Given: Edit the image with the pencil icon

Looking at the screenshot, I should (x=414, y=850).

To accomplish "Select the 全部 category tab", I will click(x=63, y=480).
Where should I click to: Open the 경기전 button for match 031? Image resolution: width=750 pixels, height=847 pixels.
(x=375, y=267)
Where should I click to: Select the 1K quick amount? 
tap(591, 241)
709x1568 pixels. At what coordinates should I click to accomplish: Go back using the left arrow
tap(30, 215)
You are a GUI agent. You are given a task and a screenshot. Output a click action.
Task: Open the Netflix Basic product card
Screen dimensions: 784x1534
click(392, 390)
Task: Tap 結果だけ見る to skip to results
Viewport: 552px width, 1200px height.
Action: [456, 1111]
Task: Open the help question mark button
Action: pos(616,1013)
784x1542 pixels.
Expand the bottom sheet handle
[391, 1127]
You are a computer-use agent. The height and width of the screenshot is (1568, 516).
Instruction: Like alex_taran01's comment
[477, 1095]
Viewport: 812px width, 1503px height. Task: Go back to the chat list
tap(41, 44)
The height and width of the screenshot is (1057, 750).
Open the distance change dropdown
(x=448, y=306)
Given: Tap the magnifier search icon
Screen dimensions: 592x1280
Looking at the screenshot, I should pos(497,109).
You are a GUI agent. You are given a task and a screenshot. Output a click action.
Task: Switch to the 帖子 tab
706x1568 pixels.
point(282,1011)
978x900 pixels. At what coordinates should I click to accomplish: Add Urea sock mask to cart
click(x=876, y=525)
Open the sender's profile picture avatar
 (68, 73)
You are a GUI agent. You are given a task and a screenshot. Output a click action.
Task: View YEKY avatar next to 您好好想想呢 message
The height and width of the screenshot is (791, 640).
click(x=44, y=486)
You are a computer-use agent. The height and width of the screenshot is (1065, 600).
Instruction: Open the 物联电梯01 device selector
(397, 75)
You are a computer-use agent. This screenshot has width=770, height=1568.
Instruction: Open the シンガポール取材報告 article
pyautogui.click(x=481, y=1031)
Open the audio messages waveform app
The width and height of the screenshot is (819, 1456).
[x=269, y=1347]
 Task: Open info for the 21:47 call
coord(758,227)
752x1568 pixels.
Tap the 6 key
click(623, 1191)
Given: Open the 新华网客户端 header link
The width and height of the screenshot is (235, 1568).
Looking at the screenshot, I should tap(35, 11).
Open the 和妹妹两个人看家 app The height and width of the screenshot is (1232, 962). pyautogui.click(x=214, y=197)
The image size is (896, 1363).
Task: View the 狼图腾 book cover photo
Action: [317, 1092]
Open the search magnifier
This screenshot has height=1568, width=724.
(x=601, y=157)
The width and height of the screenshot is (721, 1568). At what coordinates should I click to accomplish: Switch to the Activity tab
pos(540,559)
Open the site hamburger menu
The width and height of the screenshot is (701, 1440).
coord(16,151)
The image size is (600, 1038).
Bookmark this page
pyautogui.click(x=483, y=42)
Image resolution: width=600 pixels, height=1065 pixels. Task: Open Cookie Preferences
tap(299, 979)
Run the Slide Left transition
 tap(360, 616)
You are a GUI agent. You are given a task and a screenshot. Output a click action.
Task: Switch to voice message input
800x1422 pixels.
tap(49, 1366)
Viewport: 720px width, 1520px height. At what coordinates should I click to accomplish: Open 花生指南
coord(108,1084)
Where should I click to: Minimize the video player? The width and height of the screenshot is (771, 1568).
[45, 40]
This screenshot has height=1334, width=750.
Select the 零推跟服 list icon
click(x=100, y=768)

┄┄┄┄┄┄

__Work instructions__: Duplicate all of the records above line for line, with no changes.

__Result below__:
Given: Edit the image with the pencil icon

Looking at the screenshot, I should (x=414, y=850).

To accomplish "Select the 全部 category tab", I will click(x=63, y=480).
Where should I click to: Open the 경기전 button for match 031? Image resolution: width=750 pixels, height=847 pixels.
(x=375, y=267)
Where should I click to: Select the 1K quick amount? 
tap(591, 241)
709x1568 pixels. At what coordinates should I click to accomplish: Go back using the left arrow
tap(30, 215)
You are a GUI agent. You are given a task and a screenshot. Output a click action.
Task: Open the Netflix Basic product card
Screen dimensions: 784x1534
click(392, 390)
Task: Tap 結果だけ見る to skip to results
Viewport: 552px width, 1200px height.
Action: [456, 1111]
Task: Open the help question mark button
Action: pos(616,1013)
784x1542 pixels.
Expand the bottom sheet handle
[391, 1127]
You are a computer-use agent. The height and width of the screenshot is (1568, 516).
Instruction: Like alex_taran01's comment
[477, 1095]
Viewport: 812px width, 1503px height. Task: Go back to the chat list
tap(41, 44)
The height and width of the screenshot is (1057, 750).
Open the distance change dropdown
(x=448, y=306)
Given: Tap the magnifier search icon
Screen dimensions: 592x1280
Looking at the screenshot, I should pos(497,109).
You are a GUI agent. You are given a task and a screenshot. Output a click action.
Task: Switch to the 帖子 tab
706x1568 pixels.
point(282,1011)
978x900 pixels. At what coordinates should I click to accomplish: Add Urea sock mask to cart
click(x=876, y=525)
Open the sender's profile picture avatar
 (68, 73)
You are a GUI agent. You are given a task and a screenshot. Output a click action.
Task: View YEKY avatar next to 您好好想想呢 message
The height and width of the screenshot is (791, 640).
click(x=44, y=486)
You are a computer-use agent. The height and width of the screenshot is (1065, 600).
Instruction: Open the 物联电梯01 device selector
(397, 75)
You are a computer-use agent. This screenshot has width=770, height=1568.
Instruction: Open the シンガポール取材報告 article
pyautogui.click(x=481, y=1031)
Open the audio messages waveform app
The width and height of the screenshot is (819, 1456).
[x=269, y=1347]
 Task: Open info for the 21:47 call
coord(758,227)
752x1568 pixels.
Tap the 6 key
click(623, 1191)
Given: Open the 新华网客户端 header link
The width and height of the screenshot is (235, 1568).
Looking at the screenshot, I should tap(35, 11).
Open the 和妹妹两个人看家 app The height and width of the screenshot is (1232, 962). pyautogui.click(x=214, y=197)
The image size is (896, 1363).
Task: View the 狼图腾 book cover photo
Action: [317, 1092]
Open the search magnifier
This screenshot has height=1568, width=724.
(x=601, y=157)
The width and height of the screenshot is (721, 1568). At what coordinates should I click to accomplish: Switch to the Activity tab
pos(540,559)
Open the site hamburger menu
The width and height of the screenshot is (701, 1440).
coord(16,151)
The image size is (600, 1038).
Bookmark this page
pyautogui.click(x=483, y=42)
Image resolution: width=600 pixels, height=1065 pixels. Task: Open Cookie Preferences
tap(299, 979)
Run the Slide Left transition
 tap(360, 616)
You are a GUI agent. You are given a task and a screenshot. Output a click action.
Task: Switch to voice message input
800x1422 pixels.
tap(49, 1366)
Viewport: 720px width, 1520px height. At what coordinates should I click to accomplish: Open 花生指南
coord(108,1084)
Where should I click to: Minimize the video player? The width and height of the screenshot is (771, 1568).
[45, 40]
This screenshot has height=1334, width=750.
Select the 零推跟服 list icon
click(x=100, y=768)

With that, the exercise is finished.